When we were preparing to have our first child, there was no debate about a hospital birth. There was no agonizing about the joys and wonders of childbirth. Grrl–rightly in my mind–saw childbirth as a job she had to do, the focus of the job being a healthy, safe baby. Nothing else was particularly interesting to her.
In direct contrast to the picture being painted by the pro-home birth advocates on this site and others, the establishment actually tried to persuade her the other way. The dangers of an epidural were duly explained. The joys of a “natural” childbirth were extolled in our preparatory classes. To all of this, the Grrl simply raised her chin and stuck with her birth plan, as worked out between her and her OB.
The birthing room was quite nice, the bed extremely comfortable, the nurses very pleasant and affable. I had a wifi connection and a bench to sleep on, she was constantly monitored for any signs of danger, helped up if she needed or wanted to walk.

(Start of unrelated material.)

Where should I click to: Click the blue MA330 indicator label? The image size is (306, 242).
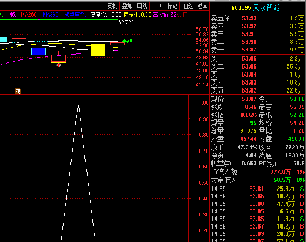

We were never treated in any way that was not pleasant and accommodating and respectful.
In other words, the nightmare scenario that some home-birth advocates project, where women are–apparently–strapped down to beds and force fed drugs before being C-sectioned for no reason, is not an accurate portrayal of modern medicine at a decent hospital.
It helps that Grrl works in the NICU (Neonatal Intensive Care Unit). She knows the kinds of things that can go wrong in a birth. She knows what can happen to a baby during a trip to a hospital, how a baby that should be fine can end up on life support, fighting lung infections in it’s first week of life. She swims in that sea.
So there was never any question of where we would be having the baby. Home birth, birthing center… these options were simply ignored. She stayed a focused, dedicated, and fierce advocate for her children.
Grrl worries, now, whether she should have gone natural. She has occasionally admitted to a tinge of regret that she was so businesslike about the whole matter. But we only have the opportunity to have that conversation, and worry about that sort of trivial detail, because we have two beautiful, healthy children. It is a luxury to be able to worry our heads about “fulfillment” or whatever, because the job of bringing the babies into the world is done.
It’s not like we could possibly love them more than we already do!